State health officials have detected the first known case of the omicron variant in the state.
On Tuesday, the Southern Nevada Health District said the variant was found in a woman from Clark County in her mid-20s who was fully-vaccinated but had not received a booster dose of the vaccine. The health department did not say whether the woman had recently traveled to a state or country that has reported cases of omicron.
While the case is still being investigated, the Southern Nevada Public Health Laboratory tested the specimen and is continuing to provide genome sequencing for positive COVID-19 cases to determine the presence of variants in the community.
Health officials say omicron appears to spread faster than the delta variant but may not cause as severe an illness.
“We knew that it was only a matter of time that we would identify the omicron variant in Southern Nevada,” said Dr. Fermin Leguen, District Health Officer for the Southern Nevada Health District in a statement. “People can protect themselves from all variants of the COVID-19 virus by getting fully vaccinated and getting a booster when they are eligible, wearing a mask in public indoor settings, regardless of their vaccination status, and staying home and getting tested if they are sick.”

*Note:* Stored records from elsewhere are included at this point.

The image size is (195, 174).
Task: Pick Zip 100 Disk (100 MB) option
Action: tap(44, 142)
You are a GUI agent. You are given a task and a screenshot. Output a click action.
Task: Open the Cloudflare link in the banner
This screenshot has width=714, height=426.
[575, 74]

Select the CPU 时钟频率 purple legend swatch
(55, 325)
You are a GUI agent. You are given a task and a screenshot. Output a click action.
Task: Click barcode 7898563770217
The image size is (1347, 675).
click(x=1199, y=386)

Leguen also reiterated that people who have symptoms or who test positive for COVID-19 should follow self-isolation and quarantine guidance to ensure that they do not infect others. Frequent handwashing and getting a flu vaccine are also recommended to help keep people healthier this holiday season.
“The omicron variant in Nevada is a reminder to all those who have not completed their COVID-19 vaccination series, that vaccination can protect against serious illness,” said Nevada State Epidemiologist Melissa Peek-Bullock. “As the weather gets cold and we celebrate the holidays with family and friends it is imperative that we all continue to take this virus seriously and maintain the mitigation measures that we know work.”

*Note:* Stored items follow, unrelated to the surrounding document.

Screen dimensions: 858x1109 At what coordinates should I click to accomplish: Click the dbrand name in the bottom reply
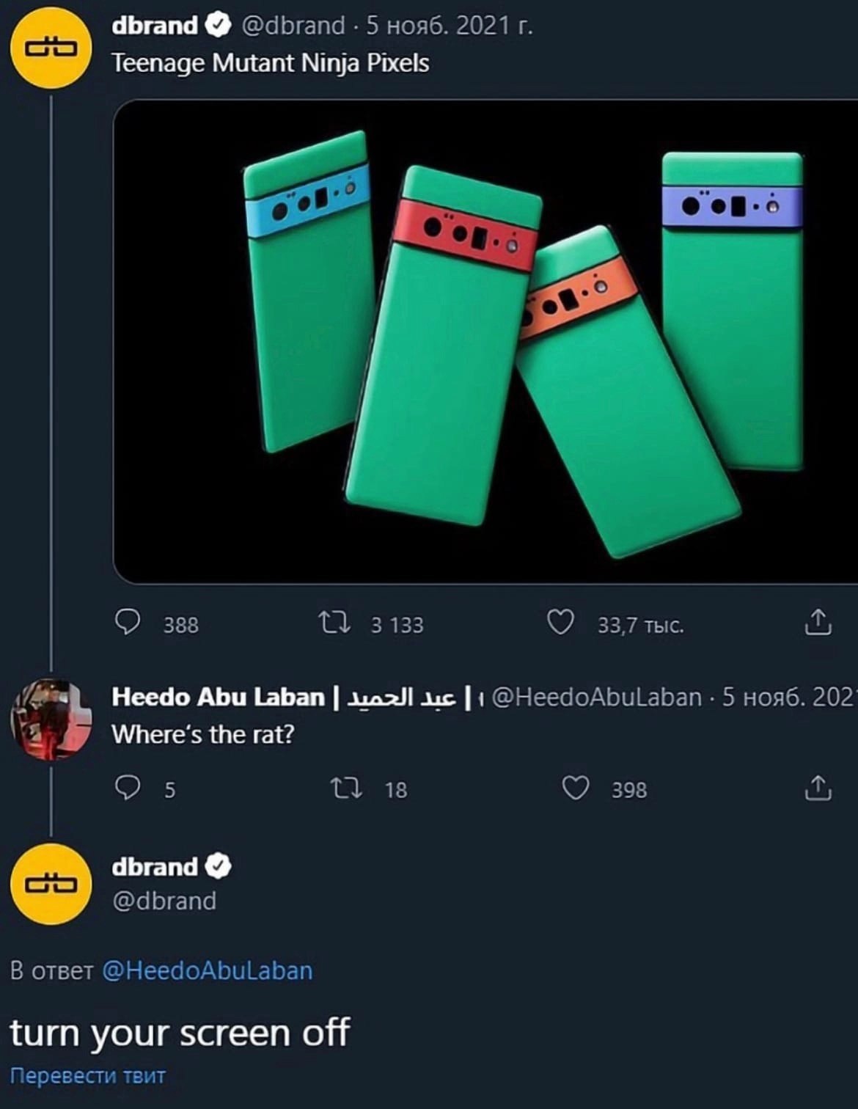coord(155,866)
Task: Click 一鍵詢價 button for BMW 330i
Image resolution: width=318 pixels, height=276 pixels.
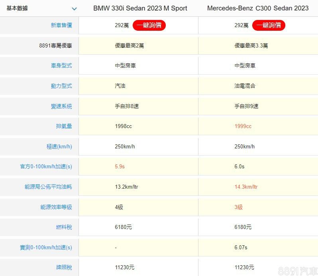Action: [149, 26]
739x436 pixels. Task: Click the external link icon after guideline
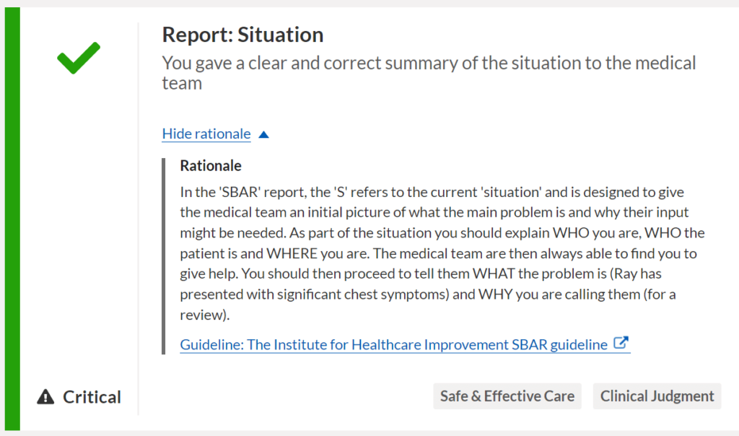point(621,344)
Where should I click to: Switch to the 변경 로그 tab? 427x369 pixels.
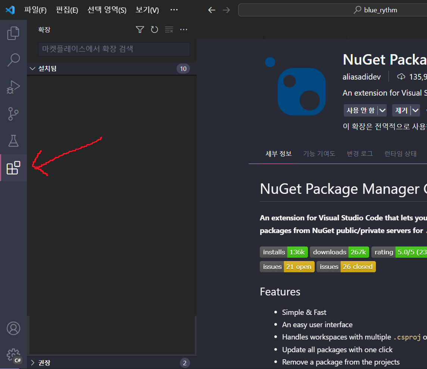point(359,153)
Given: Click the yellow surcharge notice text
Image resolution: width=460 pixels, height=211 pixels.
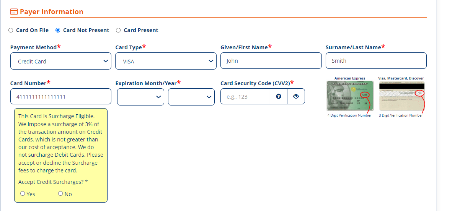Looking at the screenshot, I should [61, 143].
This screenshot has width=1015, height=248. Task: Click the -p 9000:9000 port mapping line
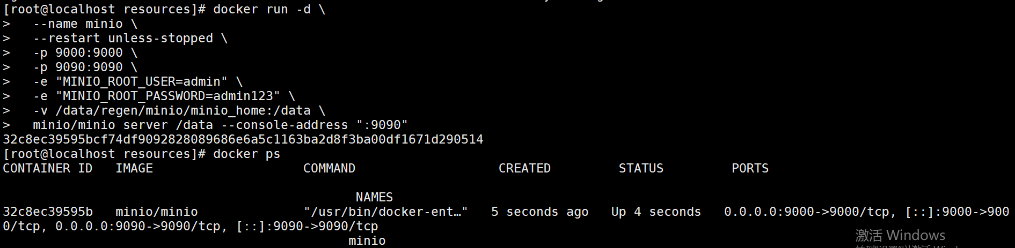pyautogui.click(x=85, y=53)
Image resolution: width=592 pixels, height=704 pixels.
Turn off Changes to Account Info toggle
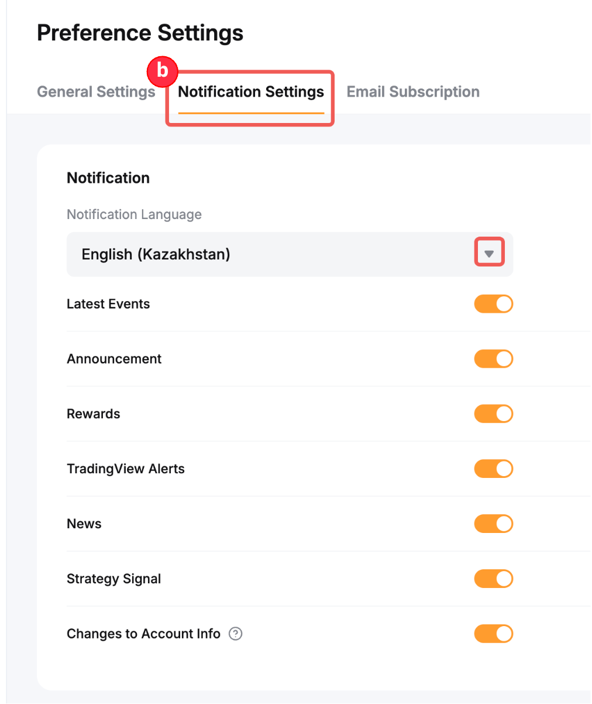[x=493, y=634]
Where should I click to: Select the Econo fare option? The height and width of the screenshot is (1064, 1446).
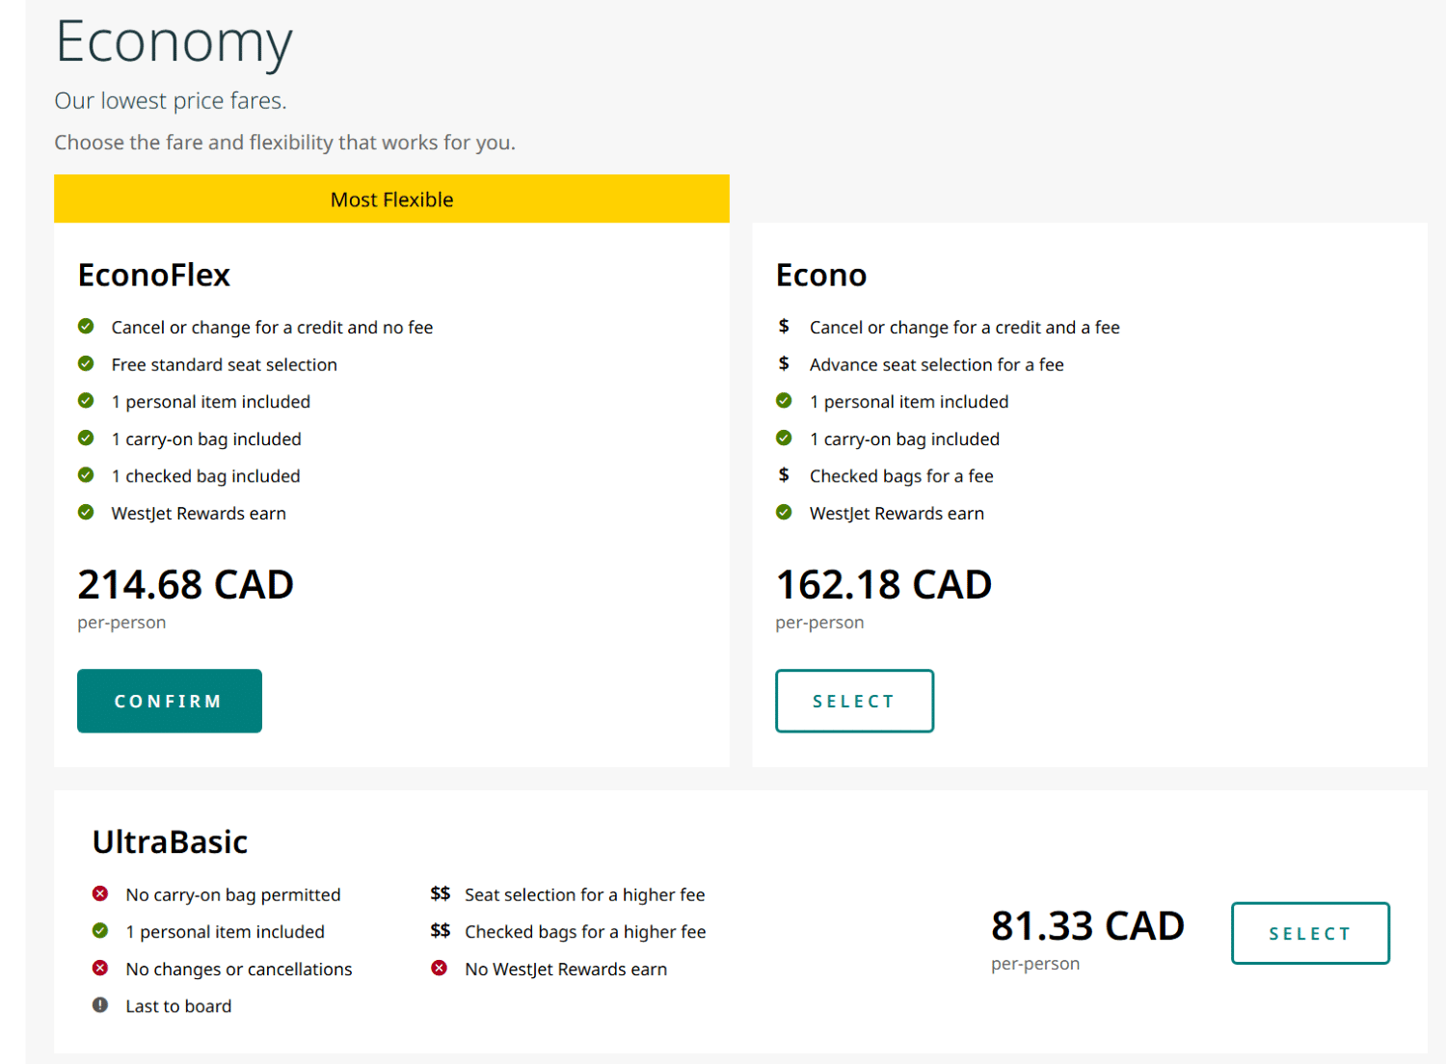point(854,701)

Nevada now joins at least 30 other U.S. states that have confirmed cases of the omicron variant, which the the Centers for Disease Control has classified as a variant of concern.
The Delta variant remains the dominant variant circulating in the United States and Clark County, said state health officials.
All Nevada adults are eligible for COVID-19 vaccination booster shots, regardless of the brand of vaccination they received (6 months after receiving their Pfizer or Moderna shots, or 2 months after receiving their Johnson & Johnson shot).
Additionally, federal regulators authorized the Pfizer-BioNTech COVID-19 vaccine for children aged 5-11, who will receive two doses, each about a third of the size of an adult dose, spaced three weeks apart.
According to guidelines set by the Centers for Disease Control and Prevention, a person is considered fully vaccinated two weeks after receiving their second dose of the vaccine.